Ladenmiete – die zweite, große, Belastung für Friseure

Als Perückenmacher und Barbiere ihre historisch gewordenen Leistungen erstellten, brauchten sie nicht zwingend ein Ladenlokal in prägnanter Ortslage. Seit den 20er Jahren des 20. Jahrhunderts ist das anders.
Weil heut zu Tage jedoch die Nachfrage nach Friseurdienstleistungen schon mehr als 10 Jahre schrumpft, erleben Friseurunternehmer, dass sie in einer  1A-Lage dem Kostendruck durch die relativ hohe Miete pro m² nicht standhalten und besser in eine schlechtere Lage ausweichen.
In unseren Untersuchungen stellte sich heraus, dass vor allem das allgemein geringe Preisniveau für Friseurdienstleistungen und die fehlende Nachfrage (Mengenausprägungen), Ursache für den Rückzug ist.

Wer in Toplage eine Miete von ca. 200,– € p. m² p. Monat aufbringen soll, muss schon mindestens sehr hohe 5-stellige Umsätze pro Monat pro m² erzielen.
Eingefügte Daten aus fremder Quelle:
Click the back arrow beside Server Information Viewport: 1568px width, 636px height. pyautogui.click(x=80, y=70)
Oder, in Zahlen; bei 50 m² und einer Miete von € 10.000,– p. Monat, 12 Behandlungsplätzen, mindestens 12 Std. Öffnungszeiten täglich, mit einem engagierten, qualifizierten Topteam müsste der effektiv erzielte Netto – Stundensatz pro Produktivkraft schon mind. 35 – 40 €, und das ständig,  betragen, um überhaupt den Break-even -Point bei ca. 500 Tsd. € Jahresumsatz netto zu erreichen.
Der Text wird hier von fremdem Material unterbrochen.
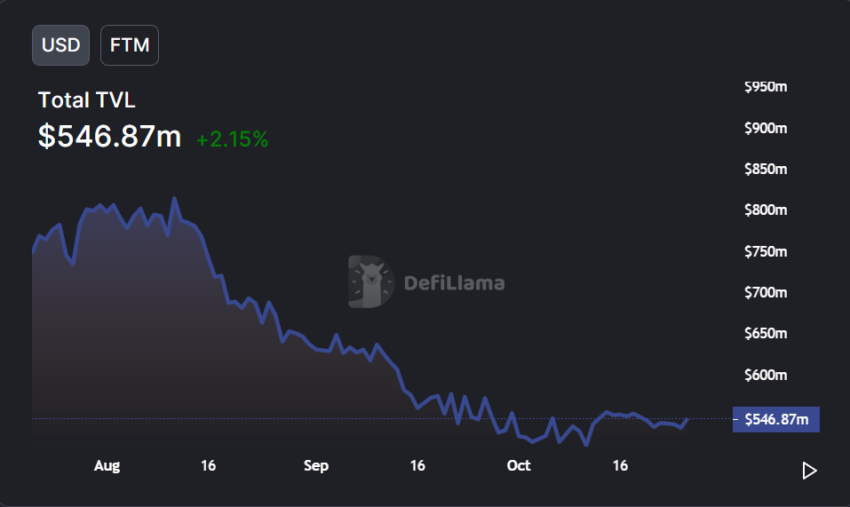Click the Total TVL heading
This screenshot has width=850, height=507.
tap(86, 100)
Ab da beginnt  dann erst das profitable Wirtschaften.
Derartig hohe Friseur – Angebotspreise wie zuvor (35 – 40 €) sind aber am Markt, selbst  in Toplagen, kaum bis nicht in ausreichender Menge durchzusetzen, weshalb die Empfehlung lauten muss; lassen Sie in diesen Zeiten Top-Ortslagen links liegen und bescheiden Sie sich mit 1B – oder 1 C  – Ortslagen, jedoch sollten Sie alle Insellagen möglichst meiden.

Wollen Sie als Friseurunternehmer einigermaßen entspannt leben, sollten Sie auf jeden Fall z. B. keine Miete von – angeblich nur! – 15 % vom Umsatz vereinbaren, denn dann arbeiten Sie ziemlich sicher nur noch für lachende Dritte.